In monatomic nitrogen, there are three orbitals of equal energy (p_+, p_z, and p_−). We have one electron apiece in each of those orbitals. They have nothing to gain by pairing up: it wouldn’t get them any closer to the nucleus and it wouldn’t lower their kinetic energy. Pairing up is disfavored by the electron-electron repulsion, so it’s not going to happen.
When we have two nitrogen atoms far apart, the story is pretty much the same, simply doubled: we have six orbitals of equal energy, occupied by six electrons, one electron per orbital. All six electrons are unpaired.
However, when the nitrogen atoms get close, things get interesting. We still have six orbitals to play with, but they no longer have equal energy. We say they are “split” by the interaction terms in the Hamiltonian (also called the overlap integral). We wind up with three bonding orbitals and three antibonding orbitals as sketched in figure~1.
Energy-wise, the bonding orbitals are below the antibonding orbitals (and far below the other various places the electrons could go, such as shells with higher principal quantum numbers). So when we try to put our electrons into the lowest-lying orbitals, we have six electrons and three bonding orbitals, so the electrons pair up.
Figure~1 shows this process: we have six atomic orbitals (shown as black lines) when the nitrogen atoms are far apart, and we have six molecular orbitals (shown as red lines) when the atoms are close enough to form a molecule. Electrons are shown as blue arrows. Each electron is shown twice, once in the two-separate-atoms situation and one in the molecular situation.
To repeat the punch line: Two isolated atoms have six electrons to put into six low-lying orbitals, whereas the diatomic molecule has six electrons to put into only three low-lying orbitals.
The molecule still has six orbitals, but the three bonding orbitals are energetically favored because they keep the electrons closer to the nuclei.
Note that we are using the term “orbital” to refer to the spatial part of the wavefunction. The complete wavefunction consists of the spatial part and the spin part. The spin part is discussed in reference~2. We will say just a few words about it here:
If/when electrons decide to share a single orbital, we get pairs (as opposed to, say, triplets) because the electrons have total spin s=½ so there are two possible spin projections s_z={−½ or +½}. If electrons had total spin s=1 then there would be three possible spin projections s_z={−1, 0, or +1} ... and you would find orbitals with three electrons in them. You can’t occupy a given orbital more times than are allowed by the spin multiplicity because of the exclusion principle.
In contrast, if there are two available orbitals at the same energy level, there are two things that happen: First, the electrons will spread out, so that the available orbitals will not be double-occupied more often than necessary. Secondly, they will arrange their spins so as to be aligned (not anti-aligned as they would be if they were paired). The reason for this is explained in reference~2.
Atoms with incomplete non-valence shells (transition metals, rare earths, etc.) can have unpaired electrons in their non-valence shells (in addition to whatever is going on in their valence shells).

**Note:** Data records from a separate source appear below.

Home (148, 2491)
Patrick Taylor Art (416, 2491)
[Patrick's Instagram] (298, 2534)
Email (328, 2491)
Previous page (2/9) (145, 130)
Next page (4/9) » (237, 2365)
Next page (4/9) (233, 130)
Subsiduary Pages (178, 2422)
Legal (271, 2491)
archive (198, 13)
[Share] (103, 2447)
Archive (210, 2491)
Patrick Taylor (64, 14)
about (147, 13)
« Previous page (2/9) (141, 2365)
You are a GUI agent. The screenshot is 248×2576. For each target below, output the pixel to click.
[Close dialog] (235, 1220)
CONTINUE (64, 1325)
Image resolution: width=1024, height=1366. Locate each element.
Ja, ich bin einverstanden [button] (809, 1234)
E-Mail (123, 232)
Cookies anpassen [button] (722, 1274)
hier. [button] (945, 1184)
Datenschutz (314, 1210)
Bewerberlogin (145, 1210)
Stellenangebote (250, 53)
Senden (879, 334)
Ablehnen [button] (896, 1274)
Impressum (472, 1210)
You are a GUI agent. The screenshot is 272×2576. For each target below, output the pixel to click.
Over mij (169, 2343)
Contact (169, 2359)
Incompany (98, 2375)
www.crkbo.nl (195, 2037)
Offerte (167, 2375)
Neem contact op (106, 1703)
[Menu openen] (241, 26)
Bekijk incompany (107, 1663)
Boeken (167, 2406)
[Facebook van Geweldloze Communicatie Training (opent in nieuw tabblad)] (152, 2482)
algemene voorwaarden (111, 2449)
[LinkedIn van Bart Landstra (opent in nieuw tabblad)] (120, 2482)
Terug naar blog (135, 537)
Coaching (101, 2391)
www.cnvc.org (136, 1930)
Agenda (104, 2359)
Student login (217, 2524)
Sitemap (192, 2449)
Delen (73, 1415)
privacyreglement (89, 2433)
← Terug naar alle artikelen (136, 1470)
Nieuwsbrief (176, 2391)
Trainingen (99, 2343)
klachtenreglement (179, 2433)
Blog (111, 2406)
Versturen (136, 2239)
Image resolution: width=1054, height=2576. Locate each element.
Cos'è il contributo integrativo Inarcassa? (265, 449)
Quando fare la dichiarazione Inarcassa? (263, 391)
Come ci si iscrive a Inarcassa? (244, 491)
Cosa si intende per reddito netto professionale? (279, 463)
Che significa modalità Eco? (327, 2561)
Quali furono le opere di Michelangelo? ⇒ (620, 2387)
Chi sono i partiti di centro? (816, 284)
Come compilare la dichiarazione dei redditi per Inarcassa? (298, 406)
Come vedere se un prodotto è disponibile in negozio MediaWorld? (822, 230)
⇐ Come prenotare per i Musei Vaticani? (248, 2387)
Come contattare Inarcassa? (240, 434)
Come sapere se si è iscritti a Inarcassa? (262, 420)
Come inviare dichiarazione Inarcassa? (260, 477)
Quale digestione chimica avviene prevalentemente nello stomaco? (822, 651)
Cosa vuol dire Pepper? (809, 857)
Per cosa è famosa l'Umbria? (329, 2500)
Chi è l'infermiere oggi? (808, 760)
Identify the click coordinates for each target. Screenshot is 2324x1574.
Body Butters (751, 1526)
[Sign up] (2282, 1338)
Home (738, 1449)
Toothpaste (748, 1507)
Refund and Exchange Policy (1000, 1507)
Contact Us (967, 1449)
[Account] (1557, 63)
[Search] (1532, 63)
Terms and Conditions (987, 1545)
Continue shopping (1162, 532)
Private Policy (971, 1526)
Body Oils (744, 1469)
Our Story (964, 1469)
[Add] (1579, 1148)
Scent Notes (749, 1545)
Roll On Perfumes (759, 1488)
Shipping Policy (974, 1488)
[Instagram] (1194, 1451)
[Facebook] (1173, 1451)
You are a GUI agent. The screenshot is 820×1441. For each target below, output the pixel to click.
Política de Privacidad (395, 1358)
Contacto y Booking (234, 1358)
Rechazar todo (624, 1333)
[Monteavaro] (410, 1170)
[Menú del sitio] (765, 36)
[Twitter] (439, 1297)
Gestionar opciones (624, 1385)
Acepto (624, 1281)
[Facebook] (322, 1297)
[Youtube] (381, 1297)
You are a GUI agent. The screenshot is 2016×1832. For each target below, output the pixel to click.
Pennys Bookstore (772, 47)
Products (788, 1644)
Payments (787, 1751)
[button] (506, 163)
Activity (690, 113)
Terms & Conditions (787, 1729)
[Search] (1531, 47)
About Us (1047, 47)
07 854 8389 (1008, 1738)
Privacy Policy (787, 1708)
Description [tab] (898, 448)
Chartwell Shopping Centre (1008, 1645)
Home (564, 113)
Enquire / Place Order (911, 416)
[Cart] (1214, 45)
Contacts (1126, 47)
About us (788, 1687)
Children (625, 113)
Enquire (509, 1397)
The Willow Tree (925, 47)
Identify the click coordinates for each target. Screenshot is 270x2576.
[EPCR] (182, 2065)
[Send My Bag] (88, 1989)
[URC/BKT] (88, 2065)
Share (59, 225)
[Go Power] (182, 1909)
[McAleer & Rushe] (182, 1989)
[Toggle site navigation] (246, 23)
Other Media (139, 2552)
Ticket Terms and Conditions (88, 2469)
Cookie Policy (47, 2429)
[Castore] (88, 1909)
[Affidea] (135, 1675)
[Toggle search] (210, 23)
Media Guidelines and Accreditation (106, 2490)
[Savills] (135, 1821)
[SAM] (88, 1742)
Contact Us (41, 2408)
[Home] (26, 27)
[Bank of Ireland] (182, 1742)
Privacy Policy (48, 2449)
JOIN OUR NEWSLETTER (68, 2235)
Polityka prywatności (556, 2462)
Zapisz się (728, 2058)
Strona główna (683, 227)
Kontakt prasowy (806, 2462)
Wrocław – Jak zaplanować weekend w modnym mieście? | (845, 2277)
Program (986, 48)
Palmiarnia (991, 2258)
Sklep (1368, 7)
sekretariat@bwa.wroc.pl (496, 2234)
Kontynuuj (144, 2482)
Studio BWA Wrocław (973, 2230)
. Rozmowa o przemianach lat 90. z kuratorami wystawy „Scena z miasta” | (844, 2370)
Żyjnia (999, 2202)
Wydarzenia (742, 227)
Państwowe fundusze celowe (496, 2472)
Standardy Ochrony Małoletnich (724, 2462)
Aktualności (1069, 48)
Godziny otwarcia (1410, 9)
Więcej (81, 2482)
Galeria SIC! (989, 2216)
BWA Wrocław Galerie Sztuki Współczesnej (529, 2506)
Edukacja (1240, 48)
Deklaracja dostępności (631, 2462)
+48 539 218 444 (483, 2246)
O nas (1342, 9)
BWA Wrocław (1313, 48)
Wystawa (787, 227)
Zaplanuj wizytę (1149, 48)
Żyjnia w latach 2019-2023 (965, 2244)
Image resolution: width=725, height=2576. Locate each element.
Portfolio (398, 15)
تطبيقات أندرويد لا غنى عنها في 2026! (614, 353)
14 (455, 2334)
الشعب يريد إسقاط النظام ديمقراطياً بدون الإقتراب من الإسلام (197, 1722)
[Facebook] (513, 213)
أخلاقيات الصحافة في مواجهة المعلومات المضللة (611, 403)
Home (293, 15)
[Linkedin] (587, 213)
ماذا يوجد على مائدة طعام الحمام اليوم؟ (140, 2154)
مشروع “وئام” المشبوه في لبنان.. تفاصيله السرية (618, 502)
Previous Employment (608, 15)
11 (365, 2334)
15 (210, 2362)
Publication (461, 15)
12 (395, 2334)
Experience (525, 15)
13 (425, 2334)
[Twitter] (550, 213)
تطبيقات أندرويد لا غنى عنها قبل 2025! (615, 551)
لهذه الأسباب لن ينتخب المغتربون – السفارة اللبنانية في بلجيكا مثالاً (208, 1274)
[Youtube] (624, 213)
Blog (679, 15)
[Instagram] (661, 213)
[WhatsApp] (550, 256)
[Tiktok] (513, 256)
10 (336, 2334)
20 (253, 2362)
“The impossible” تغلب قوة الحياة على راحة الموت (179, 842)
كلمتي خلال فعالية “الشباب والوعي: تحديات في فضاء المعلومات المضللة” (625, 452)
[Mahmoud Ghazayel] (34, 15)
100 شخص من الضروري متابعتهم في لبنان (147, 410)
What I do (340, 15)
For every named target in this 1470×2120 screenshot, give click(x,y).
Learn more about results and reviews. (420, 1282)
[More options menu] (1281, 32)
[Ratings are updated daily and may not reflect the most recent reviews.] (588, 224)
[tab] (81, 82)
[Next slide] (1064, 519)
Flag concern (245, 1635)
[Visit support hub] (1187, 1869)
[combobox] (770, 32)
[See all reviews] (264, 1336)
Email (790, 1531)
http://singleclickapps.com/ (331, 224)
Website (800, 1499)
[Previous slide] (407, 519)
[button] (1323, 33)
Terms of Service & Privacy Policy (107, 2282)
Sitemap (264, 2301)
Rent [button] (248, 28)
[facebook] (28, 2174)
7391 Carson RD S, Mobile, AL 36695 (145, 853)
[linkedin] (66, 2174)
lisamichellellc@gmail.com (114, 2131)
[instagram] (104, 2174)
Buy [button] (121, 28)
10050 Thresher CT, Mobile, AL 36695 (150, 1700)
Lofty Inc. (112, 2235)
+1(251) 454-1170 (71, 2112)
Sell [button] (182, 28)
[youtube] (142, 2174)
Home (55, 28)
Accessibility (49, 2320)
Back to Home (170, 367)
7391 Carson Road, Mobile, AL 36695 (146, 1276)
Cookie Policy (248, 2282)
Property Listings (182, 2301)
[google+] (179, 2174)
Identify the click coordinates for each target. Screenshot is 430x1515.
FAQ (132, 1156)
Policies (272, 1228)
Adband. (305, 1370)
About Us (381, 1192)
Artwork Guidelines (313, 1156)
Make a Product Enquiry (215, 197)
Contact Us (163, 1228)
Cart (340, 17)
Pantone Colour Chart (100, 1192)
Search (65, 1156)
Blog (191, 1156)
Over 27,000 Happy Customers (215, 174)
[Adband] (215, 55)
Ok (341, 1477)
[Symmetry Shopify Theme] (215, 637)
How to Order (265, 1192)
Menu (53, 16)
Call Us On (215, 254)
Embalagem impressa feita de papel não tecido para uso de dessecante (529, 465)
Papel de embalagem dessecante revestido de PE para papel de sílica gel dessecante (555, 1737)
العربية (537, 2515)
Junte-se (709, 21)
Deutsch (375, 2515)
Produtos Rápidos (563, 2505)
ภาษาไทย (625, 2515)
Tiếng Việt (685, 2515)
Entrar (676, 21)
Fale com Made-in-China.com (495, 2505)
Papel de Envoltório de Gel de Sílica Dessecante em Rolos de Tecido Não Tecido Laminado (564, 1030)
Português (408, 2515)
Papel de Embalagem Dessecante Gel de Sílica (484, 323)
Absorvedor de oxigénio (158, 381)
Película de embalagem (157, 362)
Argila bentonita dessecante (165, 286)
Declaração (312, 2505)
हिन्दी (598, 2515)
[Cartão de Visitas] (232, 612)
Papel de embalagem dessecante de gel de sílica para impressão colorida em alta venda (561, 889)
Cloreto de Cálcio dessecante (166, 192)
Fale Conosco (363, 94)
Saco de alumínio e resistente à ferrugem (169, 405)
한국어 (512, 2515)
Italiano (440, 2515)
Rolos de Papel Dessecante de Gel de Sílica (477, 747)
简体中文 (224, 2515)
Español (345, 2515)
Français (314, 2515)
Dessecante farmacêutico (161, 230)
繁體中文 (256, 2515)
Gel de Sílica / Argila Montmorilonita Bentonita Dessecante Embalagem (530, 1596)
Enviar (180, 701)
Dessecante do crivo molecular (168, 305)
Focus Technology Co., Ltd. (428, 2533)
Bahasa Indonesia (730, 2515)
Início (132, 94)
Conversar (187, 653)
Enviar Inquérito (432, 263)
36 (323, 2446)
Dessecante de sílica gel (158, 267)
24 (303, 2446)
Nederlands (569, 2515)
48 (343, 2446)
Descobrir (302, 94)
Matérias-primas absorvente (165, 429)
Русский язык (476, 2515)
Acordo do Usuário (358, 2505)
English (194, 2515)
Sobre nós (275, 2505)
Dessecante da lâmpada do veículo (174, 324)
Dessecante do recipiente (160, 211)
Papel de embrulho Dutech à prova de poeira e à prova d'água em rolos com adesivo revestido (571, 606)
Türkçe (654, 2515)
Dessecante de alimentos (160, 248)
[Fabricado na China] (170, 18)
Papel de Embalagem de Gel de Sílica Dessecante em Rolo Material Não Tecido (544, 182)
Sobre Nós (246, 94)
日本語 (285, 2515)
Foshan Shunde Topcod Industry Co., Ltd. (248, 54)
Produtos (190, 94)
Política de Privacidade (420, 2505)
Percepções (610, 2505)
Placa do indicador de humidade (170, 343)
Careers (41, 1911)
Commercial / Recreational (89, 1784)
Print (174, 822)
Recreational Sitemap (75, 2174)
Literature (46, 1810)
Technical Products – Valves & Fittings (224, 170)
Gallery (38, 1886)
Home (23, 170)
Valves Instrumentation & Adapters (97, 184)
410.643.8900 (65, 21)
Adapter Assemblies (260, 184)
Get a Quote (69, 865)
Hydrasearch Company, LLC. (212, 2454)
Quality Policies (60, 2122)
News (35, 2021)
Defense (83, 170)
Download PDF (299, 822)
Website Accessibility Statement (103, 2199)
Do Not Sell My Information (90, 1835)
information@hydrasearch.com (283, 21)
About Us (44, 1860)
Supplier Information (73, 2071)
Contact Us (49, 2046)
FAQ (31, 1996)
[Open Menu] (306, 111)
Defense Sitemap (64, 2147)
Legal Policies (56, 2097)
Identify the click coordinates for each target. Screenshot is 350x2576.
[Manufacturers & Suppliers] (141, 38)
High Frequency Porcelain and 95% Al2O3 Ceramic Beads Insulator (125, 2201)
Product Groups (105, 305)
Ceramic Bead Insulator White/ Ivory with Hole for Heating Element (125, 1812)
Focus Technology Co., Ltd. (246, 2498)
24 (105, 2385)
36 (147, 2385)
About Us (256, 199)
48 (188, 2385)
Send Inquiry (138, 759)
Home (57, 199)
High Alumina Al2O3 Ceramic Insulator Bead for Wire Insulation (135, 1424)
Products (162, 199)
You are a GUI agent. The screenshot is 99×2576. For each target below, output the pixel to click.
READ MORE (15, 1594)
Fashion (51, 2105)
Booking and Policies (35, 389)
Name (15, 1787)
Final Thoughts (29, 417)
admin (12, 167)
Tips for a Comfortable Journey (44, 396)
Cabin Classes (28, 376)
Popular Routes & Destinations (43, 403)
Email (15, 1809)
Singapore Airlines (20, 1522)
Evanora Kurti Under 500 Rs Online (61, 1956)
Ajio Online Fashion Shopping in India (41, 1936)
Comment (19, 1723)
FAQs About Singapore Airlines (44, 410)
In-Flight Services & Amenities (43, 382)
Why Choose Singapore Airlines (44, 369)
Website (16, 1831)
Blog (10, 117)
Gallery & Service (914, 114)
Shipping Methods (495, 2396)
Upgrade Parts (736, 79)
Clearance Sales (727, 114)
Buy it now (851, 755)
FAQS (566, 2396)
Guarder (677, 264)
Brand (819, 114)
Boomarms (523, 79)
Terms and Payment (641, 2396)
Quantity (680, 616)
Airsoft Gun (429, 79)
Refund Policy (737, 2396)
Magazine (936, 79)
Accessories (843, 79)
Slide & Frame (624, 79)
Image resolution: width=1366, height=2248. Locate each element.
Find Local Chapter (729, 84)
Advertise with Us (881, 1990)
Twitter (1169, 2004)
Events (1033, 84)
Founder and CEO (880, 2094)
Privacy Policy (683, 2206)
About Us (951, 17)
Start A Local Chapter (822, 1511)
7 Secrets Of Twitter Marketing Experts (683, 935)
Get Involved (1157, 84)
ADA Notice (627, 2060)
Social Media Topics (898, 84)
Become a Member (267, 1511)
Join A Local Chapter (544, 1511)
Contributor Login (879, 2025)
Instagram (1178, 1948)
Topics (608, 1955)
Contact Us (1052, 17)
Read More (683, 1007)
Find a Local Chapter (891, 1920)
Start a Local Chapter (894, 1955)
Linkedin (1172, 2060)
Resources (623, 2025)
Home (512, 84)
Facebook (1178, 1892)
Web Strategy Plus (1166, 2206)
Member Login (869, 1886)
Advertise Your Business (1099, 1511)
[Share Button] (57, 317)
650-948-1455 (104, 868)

The existence of magnetic materials is powerful evidence of unpaired electrons, if you understand what’s going on. The story goes like this: Every electron is a tiny permanent magnet. Every pair of electrons necessarily consists of spin-up paired with spin-down (as required by the exclusion principle). Such a pair produces no net macroscopic magnetism because the two contributions cancel. But in a piece of magnetized iron, for instance, there are lots and lots of unpaired electrons (roughly one electron per atom) all pointing the same direction. The macroscopic magnetic field is just the sum of the contributions from these electrons.
If all electrons were paired, there would be no such thing as ferromagnetism.
For a discussion of why the spatial part of the wavefunction is described by discrete orbitals (rather than a free-for-all), see reference~3. You can get a more-quantitative understanding of where bonding and antibonding orbitals come from by thinking about the H_2+ hydrogen molecular ion, as discussed in reference~4 and reference~5.